WHAT THE TASK ASKS: Render only the material from the line with "Screen dimensions: 2178x1130" through the end as a two-column CSV with the headers instruction and location. Give one row per entry, with its text and its answer each in one quoted field, replace line breaks with spaces, and leave the pictures out.

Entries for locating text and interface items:
------------------------------
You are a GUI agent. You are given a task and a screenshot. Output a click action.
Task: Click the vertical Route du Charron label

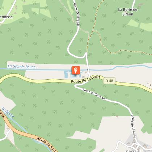[x=134, y=126]
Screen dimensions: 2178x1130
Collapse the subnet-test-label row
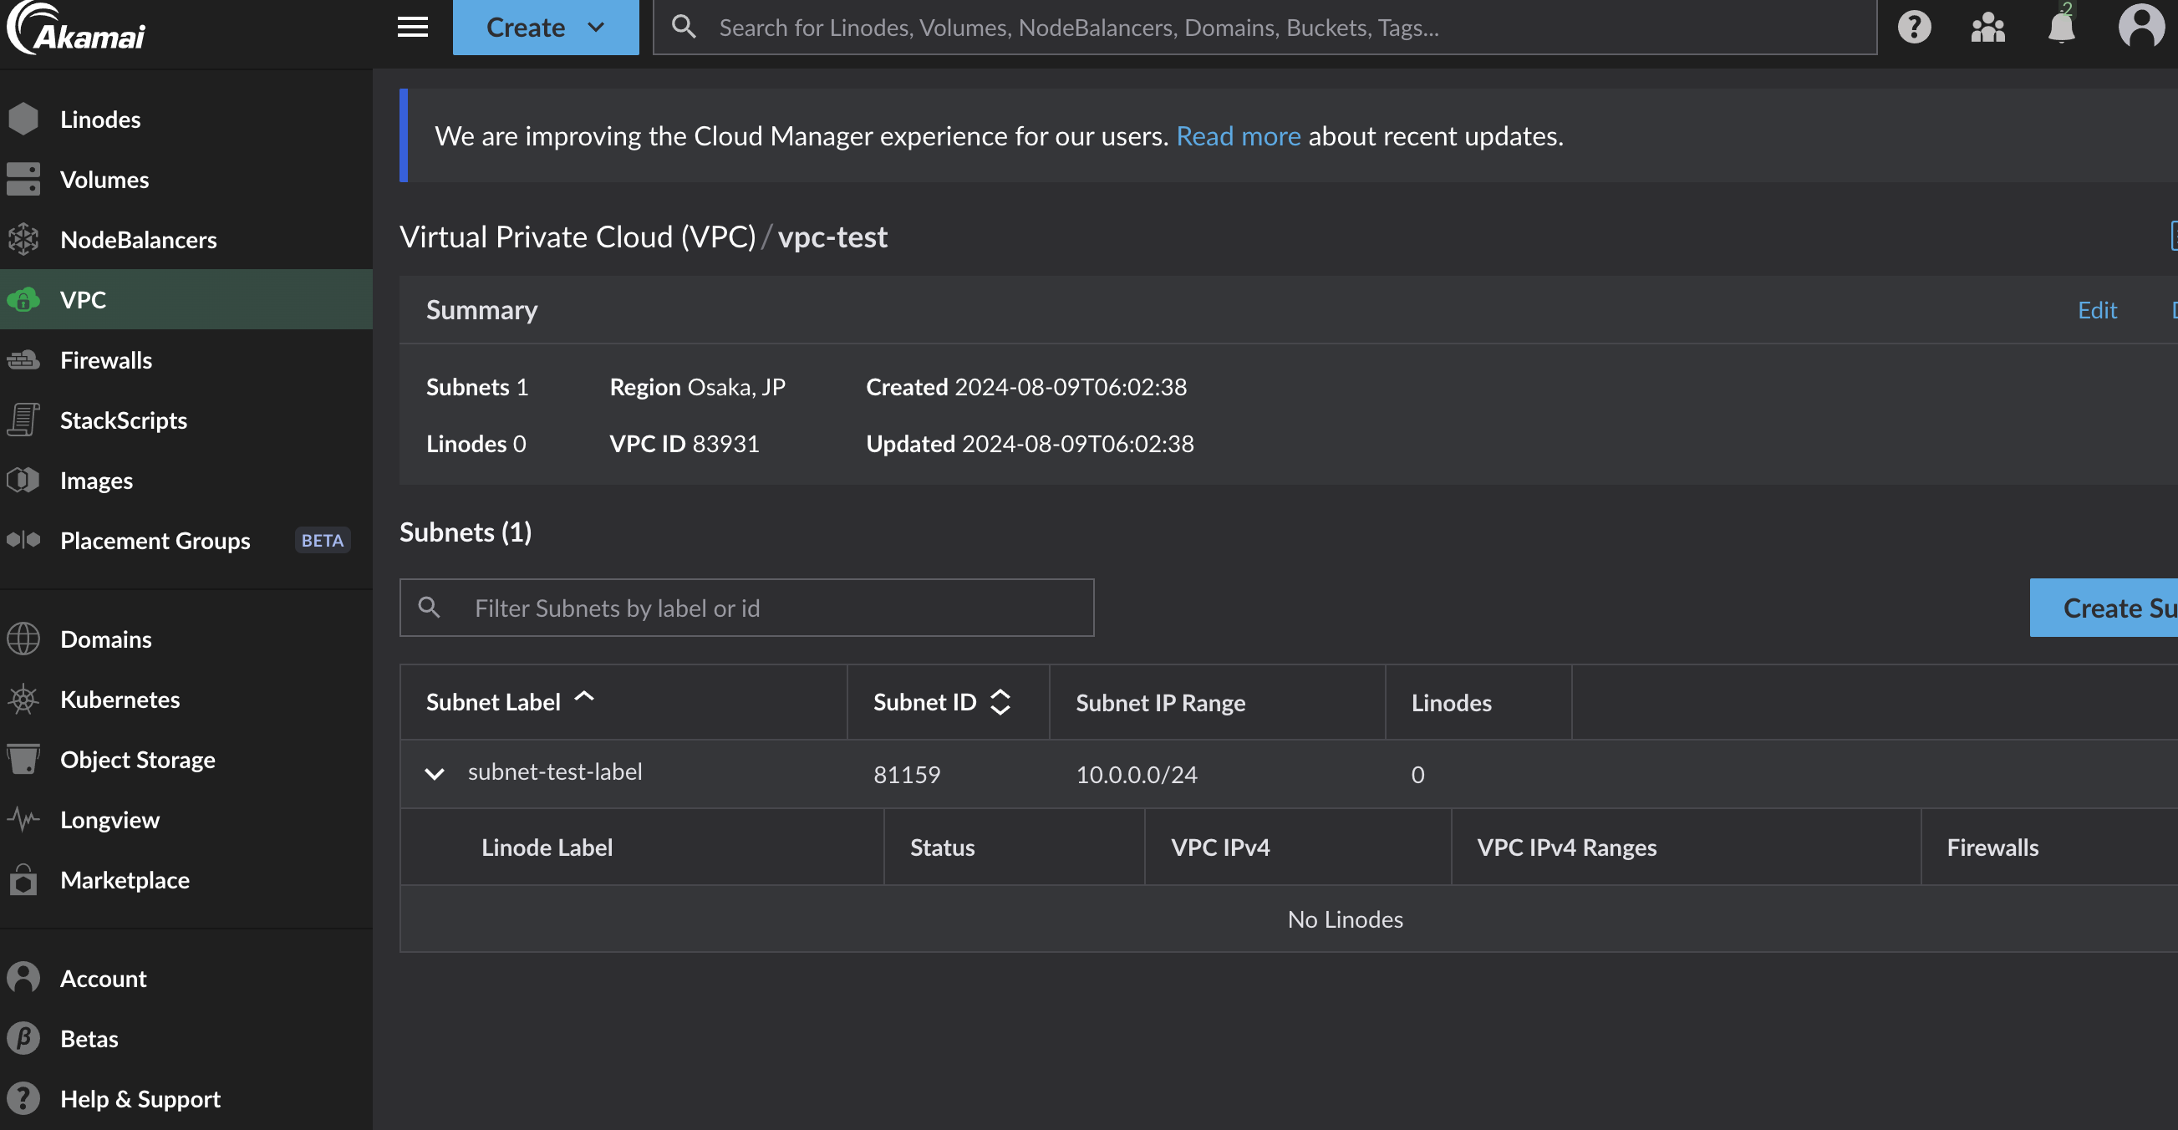click(435, 773)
------------------------------
OUTPUT OF THE EXERCISE:
instruction,location
"Screen dimensions: 2178x1130 Collapse the subnet-test-label row","click(435, 773)"